(WHAT IS NEEDED) Pick up the post on busyness, prayer, and writing right after its final sentence and carry it forward.

(EXTRACT)
▬▬▬

Do This Before You Add One More Thing to Your “Busy” Schedule

July 18, 2015

This post is part 6 of my Summer Series featuring each of the Ten Christian Voices We Can’t Ignore from my e-book, Outside In, which you can get for free by subscribing to my newsletter here. I will be inviting guest posts, adapting parts of my book, and sharing original ideas. I hope you will follow along and consider picking up the book (for free).

Ed Cyzewski is the author of Pray, Write, Grow, Coffeehouse Theology, and A Christian Survival Guide. He writes at where you can  join his newsletter for free eBooks and discounts on upcoming releases.

Ed is also my writing coach who encouraged me to write Outside In. Today, I am honored to have him contribute to the series on the topic of busy-ness. Hope you enjoy!


Spiritual director Larry Warner shared in a workshop in 2014 that every addition to our lives requires a subtraction. If you’re trying to add something to your life without subtracting something else, there’s a good chance the stuff that’s already there will win.

Old habits are tenacious and can rob us of any hope that our lives could change or improve.

On the one hand, that sounds like a no-brainer. However, I have seen this struggle of over-commitment over and over again. For instance, not too long ago I noticed in my daily Examen that I was staying up too late, struggling to get up early enough to get my day going, and rarely finding enough time to write and pray. I just needed more resolve to go to bed early, right?

After crashing and burning for a month or two, I realized that while I struggled with resolve and discipline, I often stayed up late because I was doing laundry, dishes, or another household project. Once I’d already stayed up late on these projects, I often wanted to unwind a little, and that’s what killed me. I could stay up an extra hour just because I wanted to relax after doing housework. I also noticed that some nights I may just need to sacrifice some sleep in order to keep up with things around the house.

As a result, I’ve changed two things about my day. For starters, I try to be a little more proactive about chores such as the dishes and laundry during the day. If I can steal a few minutes here and there, I try to remember that every minute saved earlier in the day will pay off in the evening when I need some time to rest. I also try to give myself a bit of a break when I need to stay up late.

It’s not always a failure of my will if I need to go to bed late. Sometimes you can’t add an early bed time if you’d like to keep the laundry from piling up in the basement or the dishes from cascading out of the sink.

While we can all tinker with our commitments and schedules, perhaps the most important thing I’ve recognized in my work as a writer and as a Christian is that I need to prioritize prayer and writing. They both need to be at the top of my daily lists.


If I can only manage to complete four out of six things on my daily to-do list, I prioritize prayer and writing to make sure I get them done first if at all possible. While this isn’t something everyone can or even should do right now, if you feel called to write or you desire to improve your prayer life, you’ll need to make some sacrifices in order to prioritize both. If you start to make room for prayer and writing, you’ll also, hopefully, start to see enough benefits to continue making space for them.

Perhaps we’ll be most motivated to make the necessary sacrifices to change our goals and schedules if we keep some goals or outcomes in mind. For instance, prayer and writing may relieve anxiety, provide direction for our lives, and connect us with like-minded people. Perhaps you can point out people you would like to imitate because they are wise, accomplished, merciful, or kind to others, but you can’t figure out how you could even come close to resembling them.

▬▬▬

(ROWS)
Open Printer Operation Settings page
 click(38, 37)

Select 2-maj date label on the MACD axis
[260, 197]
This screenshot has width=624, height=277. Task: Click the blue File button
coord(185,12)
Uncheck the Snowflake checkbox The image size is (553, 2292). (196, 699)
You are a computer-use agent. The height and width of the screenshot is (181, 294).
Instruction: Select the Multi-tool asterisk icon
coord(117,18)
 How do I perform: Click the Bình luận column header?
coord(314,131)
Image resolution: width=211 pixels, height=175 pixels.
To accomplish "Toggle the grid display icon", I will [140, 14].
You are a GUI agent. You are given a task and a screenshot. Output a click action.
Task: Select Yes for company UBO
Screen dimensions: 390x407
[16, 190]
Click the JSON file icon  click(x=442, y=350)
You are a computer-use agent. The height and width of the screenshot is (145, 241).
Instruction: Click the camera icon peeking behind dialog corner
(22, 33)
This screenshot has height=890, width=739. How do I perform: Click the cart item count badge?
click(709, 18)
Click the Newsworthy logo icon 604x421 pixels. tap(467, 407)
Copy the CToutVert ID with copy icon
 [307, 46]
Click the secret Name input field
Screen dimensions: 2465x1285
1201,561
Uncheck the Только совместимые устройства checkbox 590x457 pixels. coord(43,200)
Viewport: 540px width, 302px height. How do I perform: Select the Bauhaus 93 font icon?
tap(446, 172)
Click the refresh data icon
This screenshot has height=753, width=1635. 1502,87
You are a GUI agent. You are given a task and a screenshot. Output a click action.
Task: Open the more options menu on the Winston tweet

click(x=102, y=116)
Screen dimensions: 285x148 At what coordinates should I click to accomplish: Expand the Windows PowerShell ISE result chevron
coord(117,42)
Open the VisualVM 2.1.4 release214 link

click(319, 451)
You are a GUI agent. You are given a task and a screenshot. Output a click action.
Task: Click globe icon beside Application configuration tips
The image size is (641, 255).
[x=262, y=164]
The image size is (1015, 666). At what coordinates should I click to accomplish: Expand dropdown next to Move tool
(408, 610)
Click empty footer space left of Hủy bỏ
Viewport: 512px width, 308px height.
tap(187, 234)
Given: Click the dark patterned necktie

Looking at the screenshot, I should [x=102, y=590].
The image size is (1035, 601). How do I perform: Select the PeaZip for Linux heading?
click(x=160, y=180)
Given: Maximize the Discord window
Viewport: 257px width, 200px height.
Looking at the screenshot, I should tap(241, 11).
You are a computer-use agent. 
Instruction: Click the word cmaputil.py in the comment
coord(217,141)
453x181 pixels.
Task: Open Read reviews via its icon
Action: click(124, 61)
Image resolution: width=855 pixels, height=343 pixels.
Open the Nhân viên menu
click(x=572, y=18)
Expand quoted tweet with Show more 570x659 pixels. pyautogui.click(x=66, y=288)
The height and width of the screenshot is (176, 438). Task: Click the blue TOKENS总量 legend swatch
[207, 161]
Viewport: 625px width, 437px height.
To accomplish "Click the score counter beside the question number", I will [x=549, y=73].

▬▬▬

(OUTPUT OF THE TASK)
While we should never get lost in the comparison game since we each have our own callings and talents, our approaches to writing and prayer can help us take meaningful steps out of despair and aimlessness. In fact, writing and prayer in particular can help us tap into our God-given passions that will help us serve others and lead fulfilling lives.

Unfortunately, our lives are often cluttered with so many thoughts, activities, and practices that are either neutral or slightly detrimental without being “bad” for us. Sometimes we have very good things in our lives that have taken up an unhealthy amount of space. 

However you want to classify these things that take up so much space, we need to subtract the things that make it difficult to add things that are good for us, like prayer and writing. Skipping this step will only lead to frustration and give yourself the false impression that you’re not good at disciplines like prayer and writing or that you’re “too busy.” Anyone can pray or write, but few make the time for either.

We’ll be able to pray and write more effectively when we learn to create physical space for both, block out time in our schedules so that both become habits, and give ourselves mental space for both to happen naturally. In other words, we don’t have to necessarily try harder in order to improve at prayer or writing. The majority of us are too cluttered, distracted, stressed, and busy to do either well in the first place.

Before we try harder, we have to look at how we spend our time each day. All of the tips and training in the world related to prayer and writing won’t help us if we’re not committed to making room for them in our daily schedules.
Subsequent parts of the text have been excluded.